Stored items
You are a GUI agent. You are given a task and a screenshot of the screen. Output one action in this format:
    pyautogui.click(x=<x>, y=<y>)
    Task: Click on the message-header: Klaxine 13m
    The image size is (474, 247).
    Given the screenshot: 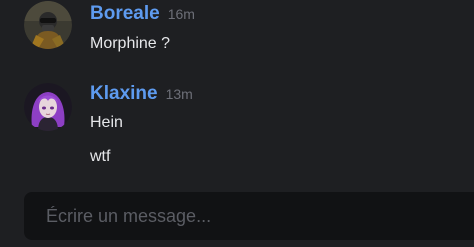 What is the action you would take?
    pyautogui.click(x=142, y=94)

Job item ::
Change "message-header" to "message-title" in the records from their first line through the line containing "The image size is (474, 247).", and give back only those lines with nothing else altered.

Answer section ::
You are a GUI agent. You are given a task and a screenshot of the screen. Output one action in this format:
    pyautogui.click(x=<x>, y=<y>)
    Task: Click on the message-title: Klaxine 13m
    The image size is (474, 247).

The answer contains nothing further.